Noi abbiamo anche la parola profetica più certa a cui fate bene a porgere attenzione, come a una lampada che splende in un luogo oscuro, finché spunti il giorno e la stella mattutina sorga nei vostri cuori, sapendo prima questo: che nessuna profezia della Scrittura è soggetta a particolare interpretazione. (2 Pietro 1:19-20)
Un’anziana signora ha raccontato quest’esperienza fatta durante il periodo della seconda guerra mondiale:
“Ogni volta che stava per verificarsi un bombardamento aereo, nella nostra zona, il cane di nostra proprietà, essendo dotato di un udito che gli permetteva di sentire ultrasuoni e infrasuoni (suoni con frequenze non captabili dall’orecchio umano), cominciava ad abbaiare e ad agitarsi nervosamente, ci preavvisava in questo modo, di quanto a breve si sarebbe verificato.
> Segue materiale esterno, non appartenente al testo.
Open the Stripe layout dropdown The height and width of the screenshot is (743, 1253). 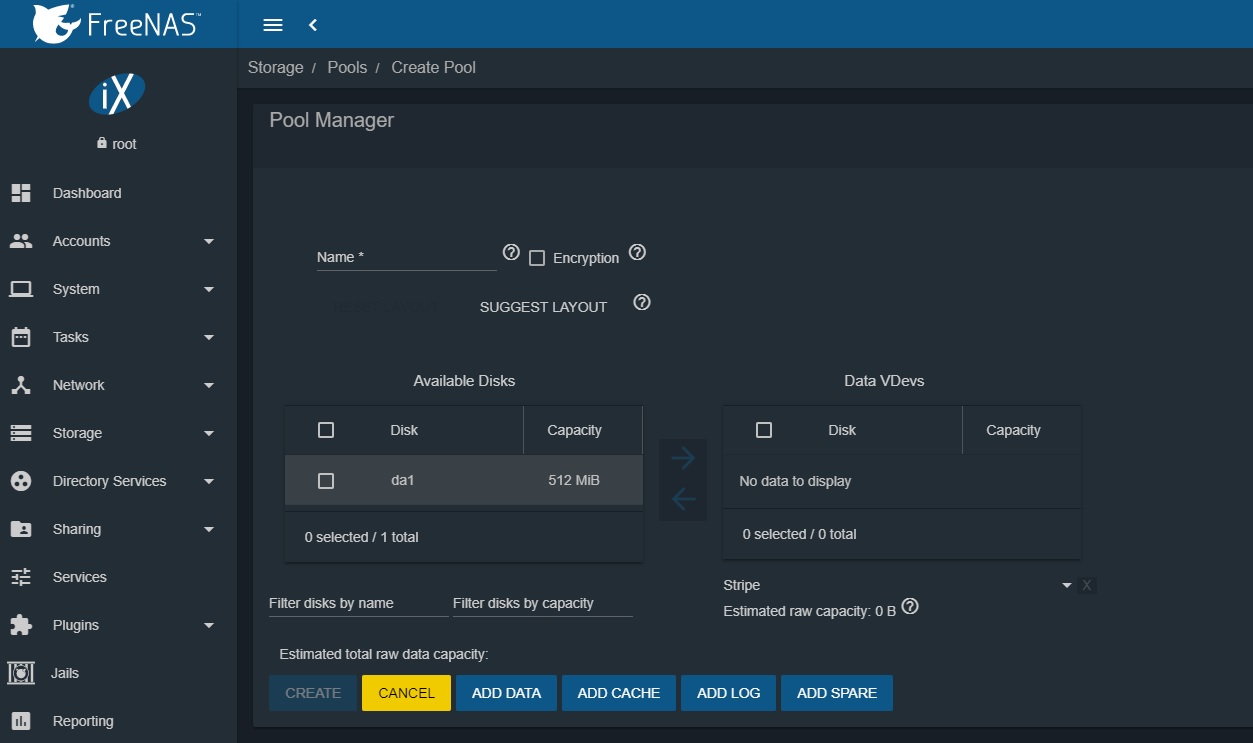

Quel preavviso è stato sempre indispensabile per darci il tempo di metterci in salvo. Sapere prima quello che stava per avvenire è stato per la nostra famiglia motivo di salvezza”.
La Parola profetica svolge in un certo senso lo stesso ruolo, è. per così dire, il preavviso di Dio all’umanità. I profeti sono stati spinti dallo Spirito Santo ad annunciare gli eventi futuri, per dare agli uomini un’ulteriore possibilità di salvezza.
Per l’essere umano, non c’è luogo più oscuro del futuro, nessuno sa quel che avverrà, esso è incerto e, in un certo senso, mette in discussione tutti i nostri progetti.
La Parola di Dio è affidabile, anche dal punto di vista profetico, questa è la certezza che non può in nessun modo essere messa in discussione, le numerose profezie già adempiute non ci permettono di dubitare riguardo a quelle di cui non abbiamo ancora visto l’adempimento. Dio ci preavvisa, noi ne approfitteremo?